=== Task ===
Copy the records from the line containing "At what coordinates" through the line containing "click(x=149, y=129)", changing "star icon" to "gear icon" and leaving everything else as it stands.

=== Records to use ===
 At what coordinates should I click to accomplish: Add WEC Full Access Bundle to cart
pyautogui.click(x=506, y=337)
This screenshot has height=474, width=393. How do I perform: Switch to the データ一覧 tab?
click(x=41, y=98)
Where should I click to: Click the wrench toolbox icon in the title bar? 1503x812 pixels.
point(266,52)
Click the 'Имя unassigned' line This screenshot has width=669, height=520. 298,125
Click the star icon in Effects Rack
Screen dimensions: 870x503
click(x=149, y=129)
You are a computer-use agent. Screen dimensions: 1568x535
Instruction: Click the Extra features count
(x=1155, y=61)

==

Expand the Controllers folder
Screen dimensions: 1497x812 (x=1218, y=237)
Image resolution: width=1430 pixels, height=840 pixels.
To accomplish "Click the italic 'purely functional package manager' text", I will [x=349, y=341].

* * *

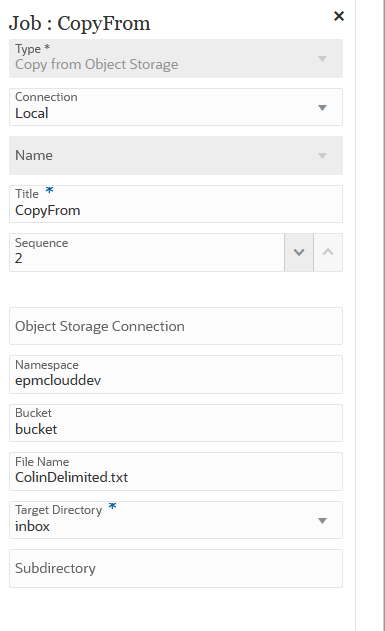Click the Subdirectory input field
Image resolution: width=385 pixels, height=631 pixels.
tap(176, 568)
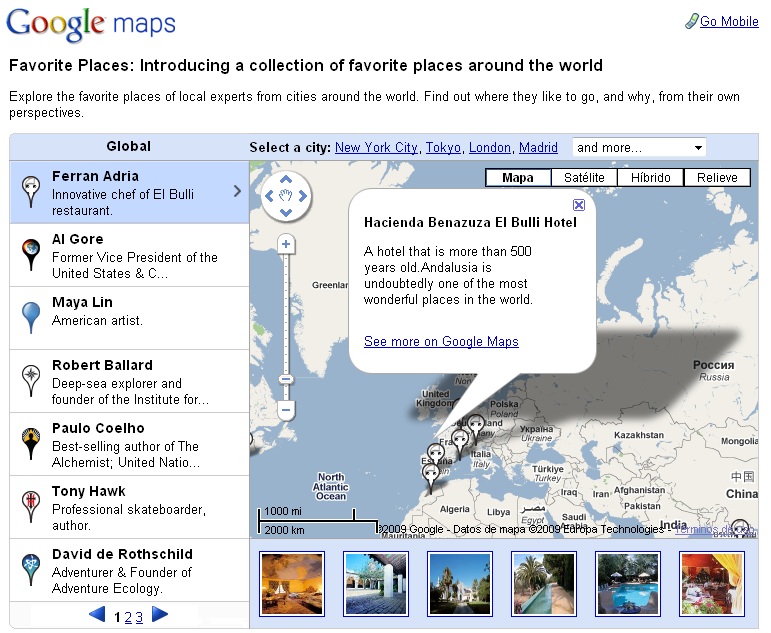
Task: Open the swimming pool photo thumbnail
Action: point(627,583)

=== Solved problem ===
 At what coordinates should I click to accomplish: Add WEC Full Access Bundle to cart
pyautogui.click(x=506, y=337)
This screenshot has height=474, width=393. How do I perform: Switch to the データ一覧 tab?
click(x=41, y=98)
Where should I click to: Click the wrench toolbox icon in the title bar? 1503x812 pixels.
point(266,52)
Click the 'Имя unassigned' line This screenshot has width=669, height=520. 298,125
Click the gear icon in Effects Rack
Screen dimensions: 870x503
click(x=149, y=129)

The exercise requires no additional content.